_Exercise_:
Exactly as given, restate each record that follows.

_Material to process_:

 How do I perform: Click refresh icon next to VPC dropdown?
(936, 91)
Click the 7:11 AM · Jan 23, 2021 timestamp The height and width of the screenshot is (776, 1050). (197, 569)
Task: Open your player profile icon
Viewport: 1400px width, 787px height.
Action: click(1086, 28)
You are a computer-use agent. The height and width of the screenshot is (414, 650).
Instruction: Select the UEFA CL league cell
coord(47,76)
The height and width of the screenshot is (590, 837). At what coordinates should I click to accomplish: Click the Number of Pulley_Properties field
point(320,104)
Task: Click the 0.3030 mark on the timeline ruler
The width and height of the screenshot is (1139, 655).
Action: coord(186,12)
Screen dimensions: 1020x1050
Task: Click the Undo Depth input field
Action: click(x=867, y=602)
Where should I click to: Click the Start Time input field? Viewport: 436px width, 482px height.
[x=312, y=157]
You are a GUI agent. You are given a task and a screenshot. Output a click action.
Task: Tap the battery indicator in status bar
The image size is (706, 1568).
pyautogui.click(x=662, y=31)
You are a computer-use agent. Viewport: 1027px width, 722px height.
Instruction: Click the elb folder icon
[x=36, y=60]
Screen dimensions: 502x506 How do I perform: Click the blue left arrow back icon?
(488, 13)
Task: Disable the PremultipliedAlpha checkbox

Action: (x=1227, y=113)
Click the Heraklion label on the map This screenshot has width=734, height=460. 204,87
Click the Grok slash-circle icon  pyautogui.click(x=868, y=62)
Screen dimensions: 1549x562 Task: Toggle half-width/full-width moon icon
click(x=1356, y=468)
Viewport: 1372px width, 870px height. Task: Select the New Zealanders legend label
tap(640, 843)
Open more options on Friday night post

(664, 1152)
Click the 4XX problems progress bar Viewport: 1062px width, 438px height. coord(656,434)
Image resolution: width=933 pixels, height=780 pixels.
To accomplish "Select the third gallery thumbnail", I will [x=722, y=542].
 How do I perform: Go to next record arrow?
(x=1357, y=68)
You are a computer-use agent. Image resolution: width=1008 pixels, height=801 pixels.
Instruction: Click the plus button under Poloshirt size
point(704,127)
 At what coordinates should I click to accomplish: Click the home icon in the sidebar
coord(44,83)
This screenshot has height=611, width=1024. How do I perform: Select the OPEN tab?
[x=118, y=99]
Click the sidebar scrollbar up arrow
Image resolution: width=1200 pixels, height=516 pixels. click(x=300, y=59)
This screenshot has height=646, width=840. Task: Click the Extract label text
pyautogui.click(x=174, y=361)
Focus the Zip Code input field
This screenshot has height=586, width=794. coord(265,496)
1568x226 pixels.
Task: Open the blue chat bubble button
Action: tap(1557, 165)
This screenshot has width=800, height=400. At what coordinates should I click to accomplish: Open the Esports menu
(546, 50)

_Your response_:
 How do I perform: Click refresh icon next to VPC dropdown?
(936, 91)
Click the 7:11 AM · Jan 23, 2021 timestamp The height and width of the screenshot is (776, 1050). (197, 569)
Task: Open your player profile icon
Viewport: 1400px width, 787px height.
Action: click(1086, 28)
You are a computer-use agent. The height and width of the screenshot is (414, 650).
Instruction: Select the UEFA CL league cell
coord(47,76)
The height and width of the screenshot is (590, 837). At what coordinates should I click to accomplish: Click the Number of Pulley_Properties field
point(320,104)
Task: Click the 0.3030 mark on the timeline ruler
The width and height of the screenshot is (1139, 655).
Action: coord(186,12)
Screen dimensions: 1020x1050
Task: Click the Undo Depth input field
Action: click(x=867, y=602)
Where should I click to: Click the Start Time input field? Viewport: 436px width, 482px height.
[x=312, y=157]
You are a GUI agent. You are given a task and a screenshot. Output a click action.
Task: Tap the battery indicator in status bar
The image size is (706, 1568).
pyautogui.click(x=662, y=31)
You are a computer-use agent. Viewport: 1027px width, 722px height.
Instruction: Click the elb folder icon
[x=36, y=60]
Screen dimensions: 502x506 How do I perform: Click the blue left arrow back icon?
(488, 13)
Task: Disable the PremultipliedAlpha checkbox

Action: (x=1227, y=113)
Click the Heraklion label on the map This screenshot has width=734, height=460. 204,87
Click the Grok slash-circle icon  pyautogui.click(x=868, y=62)
Screen dimensions: 1549x562 Task: Toggle half-width/full-width moon icon
click(x=1356, y=468)
Viewport: 1372px width, 870px height. Task: Select the New Zealanders legend label
tap(640, 843)
Open more options on Friday night post

(664, 1152)
Click the 4XX problems progress bar Viewport: 1062px width, 438px height. coord(656,434)
Image resolution: width=933 pixels, height=780 pixels.
To accomplish "Select the third gallery thumbnail", I will [x=722, y=542].
 How do I perform: Go to next record arrow?
(x=1357, y=68)
You are a computer-use agent. Image resolution: width=1008 pixels, height=801 pixels.
Instruction: Click the plus button under Poloshirt size
point(704,127)
 At what coordinates should I click to accomplish: Click the home icon in the sidebar
coord(44,83)
This screenshot has height=611, width=1024. How do I perform: Select the OPEN tab?
[x=118, y=99]
Click the sidebar scrollbar up arrow
Image resolution: width=1200 pixels, height=516 pixels. click(x=300, y=59)
This screenshot has height=646, width=840. Task: Click the Extract label text
pyautogui.click(x=174, y=361)
Focus the Zip Code input field
This screenshot has height=586, width=794. coord(265,496)
1568x226 pixels.
Task: Open the blue chat bubble button
Action: tap(1557, 165)
This screenshot has width=800, height=400. At what coordinates should I click to accomplish: Open the Esports menu
(546, 50)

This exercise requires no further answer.